Assigned task: Copy out each line in the material below that has the word "will".

◆ ◆ ◆ ◆ ◆

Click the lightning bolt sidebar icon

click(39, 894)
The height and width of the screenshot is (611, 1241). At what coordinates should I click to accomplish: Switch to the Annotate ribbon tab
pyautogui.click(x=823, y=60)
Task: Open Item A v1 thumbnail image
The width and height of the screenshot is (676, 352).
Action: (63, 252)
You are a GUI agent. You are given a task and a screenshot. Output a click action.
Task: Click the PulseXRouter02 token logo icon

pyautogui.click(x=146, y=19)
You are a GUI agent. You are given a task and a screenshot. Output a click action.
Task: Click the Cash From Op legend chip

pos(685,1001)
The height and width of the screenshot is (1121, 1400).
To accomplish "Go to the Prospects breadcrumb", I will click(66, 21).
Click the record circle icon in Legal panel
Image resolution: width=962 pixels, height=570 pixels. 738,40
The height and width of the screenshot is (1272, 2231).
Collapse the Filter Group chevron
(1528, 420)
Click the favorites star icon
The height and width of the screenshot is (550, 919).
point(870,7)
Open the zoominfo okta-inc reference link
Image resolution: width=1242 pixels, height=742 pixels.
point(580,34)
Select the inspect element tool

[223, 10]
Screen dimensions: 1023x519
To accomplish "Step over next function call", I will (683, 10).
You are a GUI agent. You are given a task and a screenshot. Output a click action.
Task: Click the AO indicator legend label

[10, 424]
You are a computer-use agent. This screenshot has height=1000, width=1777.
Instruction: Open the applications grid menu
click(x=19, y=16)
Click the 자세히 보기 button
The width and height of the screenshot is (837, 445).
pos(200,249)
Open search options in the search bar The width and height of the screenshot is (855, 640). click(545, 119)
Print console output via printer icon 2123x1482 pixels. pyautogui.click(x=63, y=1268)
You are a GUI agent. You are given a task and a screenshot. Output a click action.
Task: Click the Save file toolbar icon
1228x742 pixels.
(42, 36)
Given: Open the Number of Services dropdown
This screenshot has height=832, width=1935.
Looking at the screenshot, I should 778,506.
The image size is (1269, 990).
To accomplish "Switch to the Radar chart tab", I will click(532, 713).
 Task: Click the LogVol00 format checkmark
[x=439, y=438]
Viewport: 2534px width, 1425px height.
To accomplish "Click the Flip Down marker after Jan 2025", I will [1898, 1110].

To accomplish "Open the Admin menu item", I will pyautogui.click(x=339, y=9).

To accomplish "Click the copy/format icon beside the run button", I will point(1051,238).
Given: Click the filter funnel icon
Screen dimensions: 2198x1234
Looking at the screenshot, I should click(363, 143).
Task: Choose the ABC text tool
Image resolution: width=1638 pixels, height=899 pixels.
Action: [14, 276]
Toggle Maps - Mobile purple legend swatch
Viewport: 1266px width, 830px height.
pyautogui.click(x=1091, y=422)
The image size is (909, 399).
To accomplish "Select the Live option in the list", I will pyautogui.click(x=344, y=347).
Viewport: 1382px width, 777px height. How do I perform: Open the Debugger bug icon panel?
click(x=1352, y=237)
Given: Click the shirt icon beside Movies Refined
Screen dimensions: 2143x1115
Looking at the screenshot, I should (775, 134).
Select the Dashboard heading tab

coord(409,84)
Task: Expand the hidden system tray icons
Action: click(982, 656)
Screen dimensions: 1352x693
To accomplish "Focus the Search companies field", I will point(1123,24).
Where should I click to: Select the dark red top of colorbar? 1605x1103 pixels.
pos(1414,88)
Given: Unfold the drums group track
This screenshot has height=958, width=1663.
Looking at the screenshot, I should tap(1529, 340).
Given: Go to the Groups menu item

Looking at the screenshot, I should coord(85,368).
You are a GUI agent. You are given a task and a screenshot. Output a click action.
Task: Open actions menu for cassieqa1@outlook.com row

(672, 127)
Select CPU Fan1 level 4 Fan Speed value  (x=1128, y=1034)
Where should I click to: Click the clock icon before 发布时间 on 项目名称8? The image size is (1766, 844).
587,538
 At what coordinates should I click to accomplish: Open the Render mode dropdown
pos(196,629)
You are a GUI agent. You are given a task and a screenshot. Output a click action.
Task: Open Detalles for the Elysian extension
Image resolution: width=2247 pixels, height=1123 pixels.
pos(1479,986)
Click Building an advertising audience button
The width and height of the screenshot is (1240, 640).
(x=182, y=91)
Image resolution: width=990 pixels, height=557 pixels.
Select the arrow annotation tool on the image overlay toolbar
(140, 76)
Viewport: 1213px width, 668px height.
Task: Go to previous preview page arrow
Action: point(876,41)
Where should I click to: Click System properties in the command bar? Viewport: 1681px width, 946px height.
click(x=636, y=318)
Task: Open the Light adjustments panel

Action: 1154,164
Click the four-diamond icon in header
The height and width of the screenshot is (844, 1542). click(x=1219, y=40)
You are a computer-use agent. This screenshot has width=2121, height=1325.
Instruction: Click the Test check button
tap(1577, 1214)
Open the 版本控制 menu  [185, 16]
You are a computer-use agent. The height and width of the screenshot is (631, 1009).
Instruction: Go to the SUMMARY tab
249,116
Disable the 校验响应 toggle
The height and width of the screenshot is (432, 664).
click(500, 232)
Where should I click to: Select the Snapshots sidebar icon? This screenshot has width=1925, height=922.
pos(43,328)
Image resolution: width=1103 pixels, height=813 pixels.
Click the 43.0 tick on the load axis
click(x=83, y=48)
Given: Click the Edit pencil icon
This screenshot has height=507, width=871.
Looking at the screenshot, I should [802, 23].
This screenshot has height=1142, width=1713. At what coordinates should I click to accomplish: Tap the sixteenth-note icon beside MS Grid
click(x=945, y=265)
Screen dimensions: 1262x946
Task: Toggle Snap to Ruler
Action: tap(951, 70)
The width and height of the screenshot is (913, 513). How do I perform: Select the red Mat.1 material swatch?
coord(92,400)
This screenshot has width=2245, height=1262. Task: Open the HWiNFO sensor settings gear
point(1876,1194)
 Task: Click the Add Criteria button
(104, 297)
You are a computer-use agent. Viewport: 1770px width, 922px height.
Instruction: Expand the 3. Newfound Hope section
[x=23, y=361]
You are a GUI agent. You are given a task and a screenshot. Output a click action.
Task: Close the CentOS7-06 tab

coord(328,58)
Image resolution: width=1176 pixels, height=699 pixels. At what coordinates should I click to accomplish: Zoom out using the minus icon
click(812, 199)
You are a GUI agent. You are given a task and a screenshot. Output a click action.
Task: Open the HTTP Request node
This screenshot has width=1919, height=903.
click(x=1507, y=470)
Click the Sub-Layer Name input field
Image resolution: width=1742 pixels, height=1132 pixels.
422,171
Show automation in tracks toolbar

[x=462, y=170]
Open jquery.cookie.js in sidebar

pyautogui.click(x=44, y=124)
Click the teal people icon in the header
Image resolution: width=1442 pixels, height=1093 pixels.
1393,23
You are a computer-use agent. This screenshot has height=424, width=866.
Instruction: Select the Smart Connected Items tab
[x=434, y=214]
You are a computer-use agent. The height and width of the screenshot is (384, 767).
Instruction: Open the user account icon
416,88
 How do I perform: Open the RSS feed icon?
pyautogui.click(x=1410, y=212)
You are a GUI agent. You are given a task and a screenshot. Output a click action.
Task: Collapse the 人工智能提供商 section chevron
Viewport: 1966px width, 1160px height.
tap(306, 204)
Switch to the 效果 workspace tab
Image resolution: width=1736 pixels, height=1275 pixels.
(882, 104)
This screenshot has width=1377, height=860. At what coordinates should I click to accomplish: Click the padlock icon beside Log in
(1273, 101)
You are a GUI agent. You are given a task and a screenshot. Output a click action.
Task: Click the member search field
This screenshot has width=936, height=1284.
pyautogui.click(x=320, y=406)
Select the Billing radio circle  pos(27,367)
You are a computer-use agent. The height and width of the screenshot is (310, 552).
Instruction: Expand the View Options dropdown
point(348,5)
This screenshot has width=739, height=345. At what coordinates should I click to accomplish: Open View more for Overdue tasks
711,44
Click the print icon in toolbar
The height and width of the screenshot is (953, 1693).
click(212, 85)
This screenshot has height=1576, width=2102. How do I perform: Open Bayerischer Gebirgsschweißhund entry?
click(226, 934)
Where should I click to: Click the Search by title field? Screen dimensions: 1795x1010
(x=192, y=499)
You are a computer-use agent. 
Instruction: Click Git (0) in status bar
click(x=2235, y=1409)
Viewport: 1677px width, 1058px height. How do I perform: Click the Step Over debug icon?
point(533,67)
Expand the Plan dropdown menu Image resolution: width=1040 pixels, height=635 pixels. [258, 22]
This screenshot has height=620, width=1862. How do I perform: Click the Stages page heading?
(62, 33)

◆ ◆ ◆ ◆ ◆

Answer to the exercise:
To accomplish "Go to the Prospects breadcrumb", I will click(66, 21).
To accomplish "Step over next function call", I will (683, 10).
To accomplish "Switch to the Radar chart tab", I will click(532, 713).
To accomplish "Click the Flip Down marker after Jan 2025", I will [1898, 1110].
To accomplish "Open the Admin menu item", I will pyautogui.click(x=339, y=9).
To accomplish "Click the copy/format icon beside the run button", I will point(1051,238).
To accomplish "Select the Live option in the list", I will pyautogui.click(x=344, y=347).
To accomplish "Focus the Search companies field", I will point(1123,24).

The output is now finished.